▶ _Opdracht 1_
Leg uit waarom de minimale oppervlaktenormen voor appartementen volgens het tekstfragment over de nieuwe bouwcode realistisch worden vastgelegd.
▶ _Opdracht 2_
Van hoeveel naar hoeveel artikels is de bouwcode volgens het tekstfragment over de nieuwe bouwcode gegaan?
▶ _Opdracht 3_
Vertaal deze zin uit het tekstfragment over de nieuwe bouwcode in het Engels: "De focus blijft liggen op parkeren op eigen terrein."

▶ _Tekstfragment_
Maak je je oprit waterdoorlatend, plant je bomen aan, vang je regenwater op of vergroen je je gevel? Dan mag je in ruil meer terras aanleggen als je wil. Wil je je voortuin ontharden door een karrespoor te voorzien in ruil voor een groter terras of tuinberging in de achtertuin; dan kan dat. Een extra carport in ruil voor vergroening van bestaande platte daken, wat nu niet verplicht is? Idem! Wie meer wil verharden kan dus gebruikmaken van de groenblauwe compensatiemogelijkheden.
We werken zoals gezegd ook obstakels weg die isolatie van huizen bemoeilijken en maken ook kleinschalige energie opwekking mogelijk. Denk bijvoorbeeld aan stedelijke windenergiesystemen als optopping van bestaande en nieuwe hoge gebouwen of aan de plaatsing van buitenunits van warmtepompen. We stappen ook af van de “donkere roofing” om het hitte effect in de stad tegen te gaan. Lichtgetinte roofing heeft het bijkomende voordeel dat ze ook de opwarming van het gebouw zelf tegengaan, en het rendement van zonnepanelen verhogen. Kortom, meer vertrouwen in de Antwerpenaar en iedereen die in de stad wil investeren!
Een gezonde woonmix
We garanderen kwaliteit door minimale oppervlaktenormen voor appartementen op te nemen in de bouwcode. We leggen die minima realistisch vast, omdat dit anders druk zet op het betaalbaar wonen. Ook beschermen we de eengezinswoning tegen opdeling en verplichten we een gezonde mix van het woonaanbod (woningtypes- en grootte).
Voor de grotere projecten betekent dit dus bijvoorbeeld een mix van 3-slaapkamerappartementen, 2-slaapkamerappartementen en 1-slaapkamerappartementen, waardoor je een heel divers publiek kan bedienen.
Hospitawonen (op kot gaan) wordt mogelijk in ééngezinswoningen. Het “kotmadamprincipe”, zeg maar. We stellen een maximum van twee studenten per eengezinswoning in. We hebben ook aandacht voor nieuwe trends die vooral bij jongeren/starters populair zijn: zoals woningdelen/co-living. Samenhuizen wordt dus mogelijk gemaakt. Van woningdelen (small) en co-living (medium) gaat het richting co-housing (large). Zo zal er duurzaam samengeleefd worden in een eengezinswoning; bijvoorbeeld door twee jonge koppels. Ook grotere co-livingprojecten worden gefaciliteerd, weliswaar onder bepaalde voorwaarden zodat kwaliteit wordt gegarandeerd.
Wat met de auto?
De focus blijft liggen op parkeren op eigen terrein. Dat geldt zowel voor fiets als auto. We faciliteren ook buurtparkings en het meervoudig gebruik van parkings.
Conclusie
Van 47 naar 33 artikels zijn we geëvolueerd. Dat levert een nieuwe bouwcode met minder regels, meer duidelijkheid en vooral ook meer vertrouwen op. Minder regels, maar meer eigentijdse thema’s. De wereld is immers veranderd, denk aan economie, klimaat en energie bijvoorbeeld. Slim omgaan met de ruimte die er is; daar draait het om.

▶ _Overzicht van items_
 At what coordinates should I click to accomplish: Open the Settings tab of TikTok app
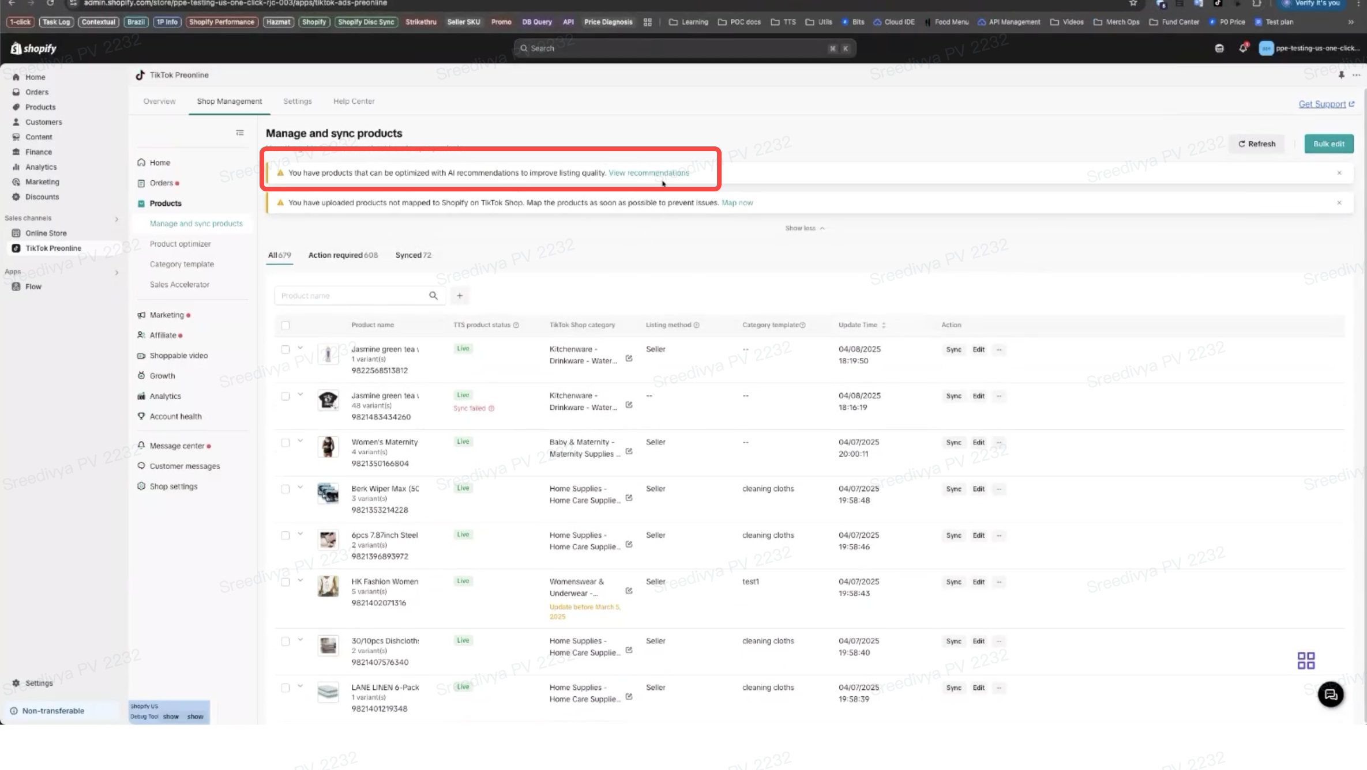(x=297, y=101)
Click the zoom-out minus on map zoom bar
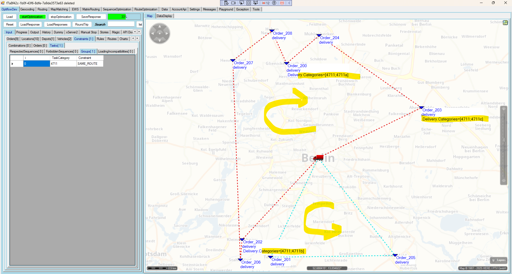The image size is (512, 274). [503, 181]

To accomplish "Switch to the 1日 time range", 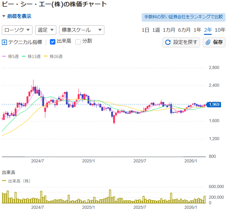I will (145, 30).
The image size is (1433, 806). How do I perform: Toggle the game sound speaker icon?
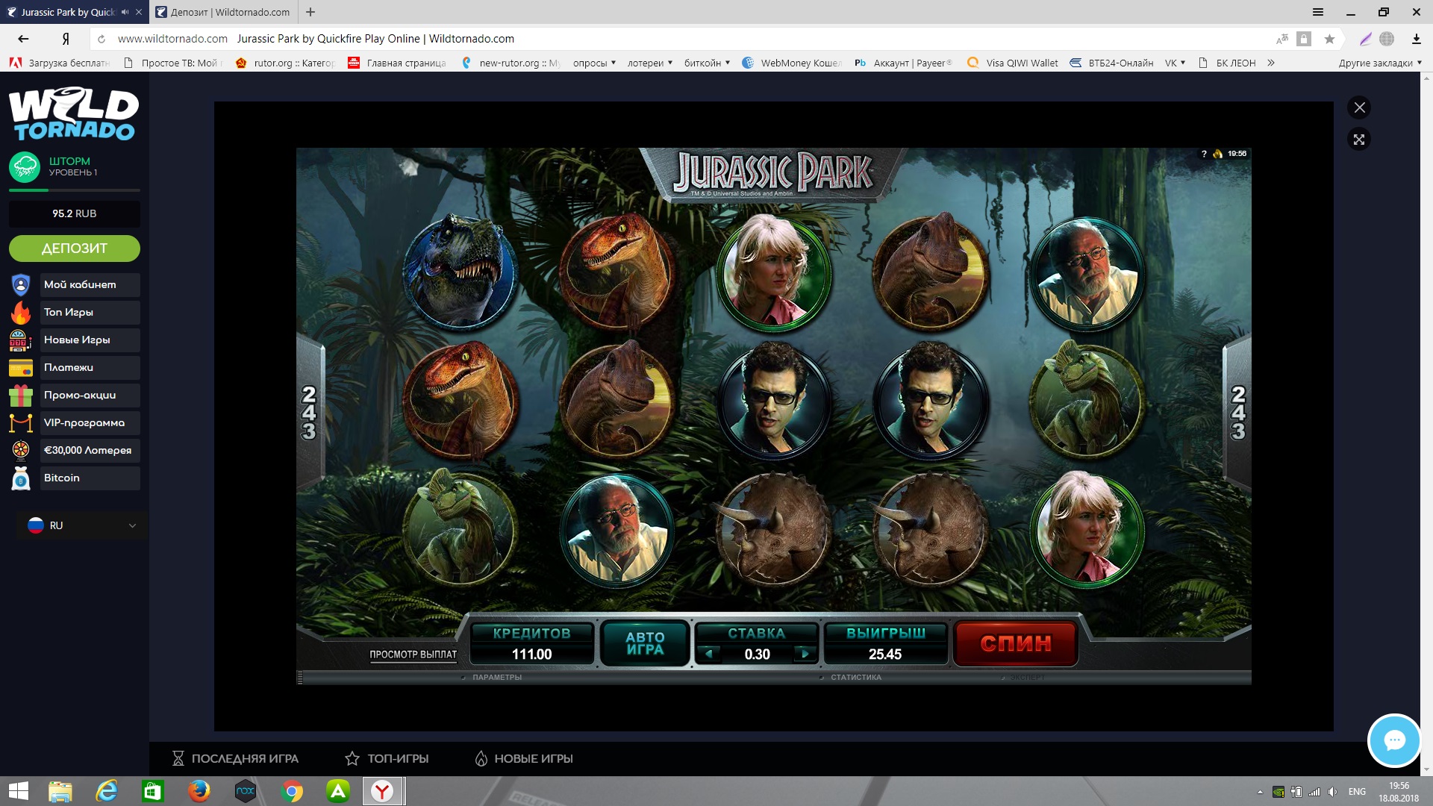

▶ _Volledig antwoord 1_
De minimale oppervlaktenormen voor appartementen worden realistisch vastgelegd, omdat strengere minima druk zouden zetten op het betaalbaar wonen.

▶ _Volledig antwoord 2_
Van 47 naar 33 artikels.

▶ _Volledig antwoord 3_
The focus remains on parking on one's own property.